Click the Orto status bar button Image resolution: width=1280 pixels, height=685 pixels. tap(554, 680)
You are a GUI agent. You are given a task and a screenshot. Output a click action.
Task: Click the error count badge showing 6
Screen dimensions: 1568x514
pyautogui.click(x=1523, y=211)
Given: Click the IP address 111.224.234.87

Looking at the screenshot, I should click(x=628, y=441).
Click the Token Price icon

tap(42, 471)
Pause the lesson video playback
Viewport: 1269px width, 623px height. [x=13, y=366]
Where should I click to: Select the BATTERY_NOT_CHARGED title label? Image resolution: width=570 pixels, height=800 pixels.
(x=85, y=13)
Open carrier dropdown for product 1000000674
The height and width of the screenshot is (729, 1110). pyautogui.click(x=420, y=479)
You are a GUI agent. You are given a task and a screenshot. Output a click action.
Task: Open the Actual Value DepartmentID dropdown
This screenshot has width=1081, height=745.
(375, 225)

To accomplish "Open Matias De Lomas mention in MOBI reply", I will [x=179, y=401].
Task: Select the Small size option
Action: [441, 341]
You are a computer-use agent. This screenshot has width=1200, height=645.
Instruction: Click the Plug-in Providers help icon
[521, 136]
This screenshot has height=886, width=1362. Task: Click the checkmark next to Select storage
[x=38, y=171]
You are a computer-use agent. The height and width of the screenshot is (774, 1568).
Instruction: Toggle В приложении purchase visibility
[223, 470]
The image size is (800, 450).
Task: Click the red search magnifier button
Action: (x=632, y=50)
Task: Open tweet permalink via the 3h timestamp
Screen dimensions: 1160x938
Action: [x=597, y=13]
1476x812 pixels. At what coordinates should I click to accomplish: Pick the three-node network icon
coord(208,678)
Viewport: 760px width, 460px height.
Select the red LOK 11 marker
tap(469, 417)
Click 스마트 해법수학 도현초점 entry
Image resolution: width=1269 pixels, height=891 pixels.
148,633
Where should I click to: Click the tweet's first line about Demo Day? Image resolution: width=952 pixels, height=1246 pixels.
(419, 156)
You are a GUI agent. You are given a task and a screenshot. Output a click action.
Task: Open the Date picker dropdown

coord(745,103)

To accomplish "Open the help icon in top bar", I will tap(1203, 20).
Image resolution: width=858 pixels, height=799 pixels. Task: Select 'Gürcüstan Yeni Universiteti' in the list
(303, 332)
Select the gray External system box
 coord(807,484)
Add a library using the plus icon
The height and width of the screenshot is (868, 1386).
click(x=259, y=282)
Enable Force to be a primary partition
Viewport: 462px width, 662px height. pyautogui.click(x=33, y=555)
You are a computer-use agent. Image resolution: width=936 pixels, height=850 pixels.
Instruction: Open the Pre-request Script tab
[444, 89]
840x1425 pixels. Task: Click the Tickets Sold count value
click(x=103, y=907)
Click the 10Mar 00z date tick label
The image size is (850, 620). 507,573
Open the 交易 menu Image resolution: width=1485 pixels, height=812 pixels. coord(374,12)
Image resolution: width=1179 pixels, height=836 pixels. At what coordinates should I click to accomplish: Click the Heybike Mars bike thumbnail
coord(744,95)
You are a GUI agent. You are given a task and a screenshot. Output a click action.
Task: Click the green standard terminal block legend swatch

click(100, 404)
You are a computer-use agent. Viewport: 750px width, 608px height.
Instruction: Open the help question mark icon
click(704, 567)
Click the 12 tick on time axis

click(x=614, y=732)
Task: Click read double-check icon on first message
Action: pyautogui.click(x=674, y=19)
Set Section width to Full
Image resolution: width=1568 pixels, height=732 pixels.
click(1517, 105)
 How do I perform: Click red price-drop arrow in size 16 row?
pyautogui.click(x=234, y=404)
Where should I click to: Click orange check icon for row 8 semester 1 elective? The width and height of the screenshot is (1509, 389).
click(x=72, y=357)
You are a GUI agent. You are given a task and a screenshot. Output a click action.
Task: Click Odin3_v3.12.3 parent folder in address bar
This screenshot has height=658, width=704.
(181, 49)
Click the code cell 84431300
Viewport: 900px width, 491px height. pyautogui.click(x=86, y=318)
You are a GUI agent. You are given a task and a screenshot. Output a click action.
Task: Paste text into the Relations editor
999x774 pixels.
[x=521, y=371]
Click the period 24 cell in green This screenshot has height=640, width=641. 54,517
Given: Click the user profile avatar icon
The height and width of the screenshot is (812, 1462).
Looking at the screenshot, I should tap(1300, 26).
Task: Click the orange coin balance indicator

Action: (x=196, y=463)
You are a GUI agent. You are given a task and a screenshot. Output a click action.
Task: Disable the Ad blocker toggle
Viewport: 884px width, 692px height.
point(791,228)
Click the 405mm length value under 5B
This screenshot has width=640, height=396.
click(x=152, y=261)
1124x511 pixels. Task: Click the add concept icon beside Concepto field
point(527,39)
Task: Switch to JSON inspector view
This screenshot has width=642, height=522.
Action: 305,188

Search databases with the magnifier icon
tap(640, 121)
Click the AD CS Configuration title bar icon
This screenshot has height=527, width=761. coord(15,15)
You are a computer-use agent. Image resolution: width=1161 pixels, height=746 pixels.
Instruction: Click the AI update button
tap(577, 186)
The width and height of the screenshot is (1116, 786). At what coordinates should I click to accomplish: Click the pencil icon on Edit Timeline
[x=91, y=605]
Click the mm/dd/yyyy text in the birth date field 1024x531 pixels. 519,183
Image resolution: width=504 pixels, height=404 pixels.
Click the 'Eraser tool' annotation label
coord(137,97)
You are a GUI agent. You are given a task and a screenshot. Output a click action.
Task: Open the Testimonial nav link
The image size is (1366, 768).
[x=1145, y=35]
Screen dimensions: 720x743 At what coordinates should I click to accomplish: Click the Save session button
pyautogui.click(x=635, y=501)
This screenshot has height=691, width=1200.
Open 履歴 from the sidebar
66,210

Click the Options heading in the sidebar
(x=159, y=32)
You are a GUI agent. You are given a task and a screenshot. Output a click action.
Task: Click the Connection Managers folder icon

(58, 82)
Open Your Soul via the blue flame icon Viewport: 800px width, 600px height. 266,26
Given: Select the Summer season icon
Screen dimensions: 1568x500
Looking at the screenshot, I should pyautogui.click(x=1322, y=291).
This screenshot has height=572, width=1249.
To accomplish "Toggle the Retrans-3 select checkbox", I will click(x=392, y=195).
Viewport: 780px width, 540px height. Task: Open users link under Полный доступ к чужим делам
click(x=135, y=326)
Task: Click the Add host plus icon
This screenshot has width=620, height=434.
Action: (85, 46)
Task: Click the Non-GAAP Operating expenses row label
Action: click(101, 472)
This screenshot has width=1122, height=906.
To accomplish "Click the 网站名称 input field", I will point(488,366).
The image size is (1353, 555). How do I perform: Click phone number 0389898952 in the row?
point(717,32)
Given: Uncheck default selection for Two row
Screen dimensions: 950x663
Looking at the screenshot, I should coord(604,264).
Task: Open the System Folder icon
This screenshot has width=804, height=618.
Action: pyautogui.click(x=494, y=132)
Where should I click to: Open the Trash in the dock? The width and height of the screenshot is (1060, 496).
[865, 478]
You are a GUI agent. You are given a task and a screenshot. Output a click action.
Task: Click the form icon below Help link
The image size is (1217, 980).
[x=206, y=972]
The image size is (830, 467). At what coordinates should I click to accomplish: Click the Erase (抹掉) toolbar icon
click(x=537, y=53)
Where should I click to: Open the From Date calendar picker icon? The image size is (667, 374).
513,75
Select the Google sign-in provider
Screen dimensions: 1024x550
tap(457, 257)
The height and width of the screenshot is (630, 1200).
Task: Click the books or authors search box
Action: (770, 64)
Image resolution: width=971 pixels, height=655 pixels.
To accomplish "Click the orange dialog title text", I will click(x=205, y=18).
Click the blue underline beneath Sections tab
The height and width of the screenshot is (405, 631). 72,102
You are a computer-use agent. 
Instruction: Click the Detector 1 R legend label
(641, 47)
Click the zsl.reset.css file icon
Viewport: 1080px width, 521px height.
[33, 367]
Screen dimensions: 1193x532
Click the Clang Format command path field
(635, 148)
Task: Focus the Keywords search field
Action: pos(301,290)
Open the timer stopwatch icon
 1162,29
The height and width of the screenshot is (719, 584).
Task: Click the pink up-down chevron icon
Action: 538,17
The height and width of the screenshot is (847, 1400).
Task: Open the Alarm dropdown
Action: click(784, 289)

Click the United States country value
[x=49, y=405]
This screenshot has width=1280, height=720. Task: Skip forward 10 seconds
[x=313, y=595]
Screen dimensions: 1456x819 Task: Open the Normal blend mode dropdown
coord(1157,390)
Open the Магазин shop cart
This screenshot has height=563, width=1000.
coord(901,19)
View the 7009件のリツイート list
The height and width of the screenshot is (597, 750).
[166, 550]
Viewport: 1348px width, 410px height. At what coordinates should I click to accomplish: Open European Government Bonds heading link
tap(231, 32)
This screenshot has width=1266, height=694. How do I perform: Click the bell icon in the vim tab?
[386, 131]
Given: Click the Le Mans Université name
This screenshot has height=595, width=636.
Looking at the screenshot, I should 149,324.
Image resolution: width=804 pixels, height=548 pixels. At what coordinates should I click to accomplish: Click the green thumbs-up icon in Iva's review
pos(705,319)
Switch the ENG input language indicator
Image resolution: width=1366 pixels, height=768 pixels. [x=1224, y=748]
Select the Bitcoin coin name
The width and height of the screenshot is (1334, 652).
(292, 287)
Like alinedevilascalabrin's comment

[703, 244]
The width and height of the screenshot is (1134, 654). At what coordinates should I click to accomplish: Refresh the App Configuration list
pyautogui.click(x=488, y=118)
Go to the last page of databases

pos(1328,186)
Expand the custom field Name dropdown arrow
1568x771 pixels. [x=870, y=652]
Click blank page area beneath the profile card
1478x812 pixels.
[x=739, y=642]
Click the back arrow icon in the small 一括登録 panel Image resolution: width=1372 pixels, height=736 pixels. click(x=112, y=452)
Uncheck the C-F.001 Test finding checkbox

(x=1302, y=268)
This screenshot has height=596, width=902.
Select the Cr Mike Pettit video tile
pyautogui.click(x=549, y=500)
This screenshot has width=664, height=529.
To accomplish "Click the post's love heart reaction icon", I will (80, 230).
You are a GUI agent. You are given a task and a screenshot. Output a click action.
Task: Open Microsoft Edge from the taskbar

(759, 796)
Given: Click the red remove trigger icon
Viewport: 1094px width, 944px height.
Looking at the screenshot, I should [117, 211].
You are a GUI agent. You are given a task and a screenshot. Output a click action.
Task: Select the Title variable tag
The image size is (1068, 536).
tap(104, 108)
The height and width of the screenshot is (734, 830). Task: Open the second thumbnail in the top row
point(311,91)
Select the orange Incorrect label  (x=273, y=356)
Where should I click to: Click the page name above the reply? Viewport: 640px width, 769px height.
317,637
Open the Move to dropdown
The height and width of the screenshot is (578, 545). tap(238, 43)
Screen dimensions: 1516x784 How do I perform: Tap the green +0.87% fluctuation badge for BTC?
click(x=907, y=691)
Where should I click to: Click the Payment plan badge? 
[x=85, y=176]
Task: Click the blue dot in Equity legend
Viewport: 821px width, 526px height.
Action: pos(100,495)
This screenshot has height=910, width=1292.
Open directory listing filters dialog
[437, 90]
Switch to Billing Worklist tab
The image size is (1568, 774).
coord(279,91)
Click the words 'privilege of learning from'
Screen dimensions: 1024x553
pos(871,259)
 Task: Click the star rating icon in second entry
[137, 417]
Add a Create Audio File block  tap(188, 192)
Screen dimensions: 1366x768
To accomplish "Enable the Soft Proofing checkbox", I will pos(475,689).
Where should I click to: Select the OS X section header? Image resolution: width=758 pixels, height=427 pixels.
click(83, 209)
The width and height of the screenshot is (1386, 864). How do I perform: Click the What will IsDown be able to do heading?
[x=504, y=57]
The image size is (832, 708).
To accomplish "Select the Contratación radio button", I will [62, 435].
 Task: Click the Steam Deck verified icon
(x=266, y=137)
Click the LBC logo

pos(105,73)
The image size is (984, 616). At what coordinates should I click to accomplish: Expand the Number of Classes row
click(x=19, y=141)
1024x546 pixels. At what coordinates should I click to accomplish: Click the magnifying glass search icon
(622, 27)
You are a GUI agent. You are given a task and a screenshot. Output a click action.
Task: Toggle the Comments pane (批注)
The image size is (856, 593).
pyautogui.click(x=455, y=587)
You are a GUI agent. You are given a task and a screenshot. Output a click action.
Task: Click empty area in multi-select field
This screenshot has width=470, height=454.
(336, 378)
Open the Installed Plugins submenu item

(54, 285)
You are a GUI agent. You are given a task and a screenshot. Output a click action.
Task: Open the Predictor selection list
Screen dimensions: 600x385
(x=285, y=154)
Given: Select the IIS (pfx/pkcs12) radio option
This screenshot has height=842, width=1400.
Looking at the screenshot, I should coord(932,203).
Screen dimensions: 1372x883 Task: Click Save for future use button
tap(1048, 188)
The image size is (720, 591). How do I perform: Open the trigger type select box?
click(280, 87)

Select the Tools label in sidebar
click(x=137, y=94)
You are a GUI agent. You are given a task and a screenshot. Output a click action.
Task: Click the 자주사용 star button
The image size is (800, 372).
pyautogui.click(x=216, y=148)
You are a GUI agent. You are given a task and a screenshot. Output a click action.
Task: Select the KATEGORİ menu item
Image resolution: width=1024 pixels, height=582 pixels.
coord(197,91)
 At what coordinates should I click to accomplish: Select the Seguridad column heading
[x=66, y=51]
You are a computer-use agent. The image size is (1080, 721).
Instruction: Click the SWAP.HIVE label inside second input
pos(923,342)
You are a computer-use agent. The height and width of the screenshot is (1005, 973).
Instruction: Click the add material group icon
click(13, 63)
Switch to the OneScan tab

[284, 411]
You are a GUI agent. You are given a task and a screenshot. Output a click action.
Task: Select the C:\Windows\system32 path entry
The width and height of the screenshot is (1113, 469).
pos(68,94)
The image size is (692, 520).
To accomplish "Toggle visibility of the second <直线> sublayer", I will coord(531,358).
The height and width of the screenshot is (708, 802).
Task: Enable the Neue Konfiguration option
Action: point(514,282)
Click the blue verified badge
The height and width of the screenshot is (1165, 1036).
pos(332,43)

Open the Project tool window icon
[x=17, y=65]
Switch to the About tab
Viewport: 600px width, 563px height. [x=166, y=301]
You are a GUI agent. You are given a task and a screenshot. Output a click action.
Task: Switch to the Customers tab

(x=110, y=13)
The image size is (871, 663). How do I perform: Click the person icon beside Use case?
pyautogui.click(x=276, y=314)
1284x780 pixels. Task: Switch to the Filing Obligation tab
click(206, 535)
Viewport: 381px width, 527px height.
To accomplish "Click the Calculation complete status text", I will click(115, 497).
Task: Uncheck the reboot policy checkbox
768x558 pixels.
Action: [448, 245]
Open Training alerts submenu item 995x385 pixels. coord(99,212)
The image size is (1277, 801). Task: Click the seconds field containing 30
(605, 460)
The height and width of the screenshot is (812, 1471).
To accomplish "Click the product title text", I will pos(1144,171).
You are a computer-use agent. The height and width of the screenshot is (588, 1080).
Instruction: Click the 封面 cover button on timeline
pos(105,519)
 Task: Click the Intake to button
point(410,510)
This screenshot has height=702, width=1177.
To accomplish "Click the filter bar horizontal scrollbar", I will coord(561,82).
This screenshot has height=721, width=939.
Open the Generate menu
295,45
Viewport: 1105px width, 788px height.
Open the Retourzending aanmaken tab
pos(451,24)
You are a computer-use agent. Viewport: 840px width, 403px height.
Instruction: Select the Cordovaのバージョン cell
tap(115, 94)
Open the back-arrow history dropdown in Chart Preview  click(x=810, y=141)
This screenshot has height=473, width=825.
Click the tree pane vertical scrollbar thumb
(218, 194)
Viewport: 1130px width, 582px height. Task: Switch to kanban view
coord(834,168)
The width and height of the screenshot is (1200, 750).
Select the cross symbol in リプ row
..........
Line count for "computer": count the lines in the records above that hold this word, and give only the number.

### Expected answer
10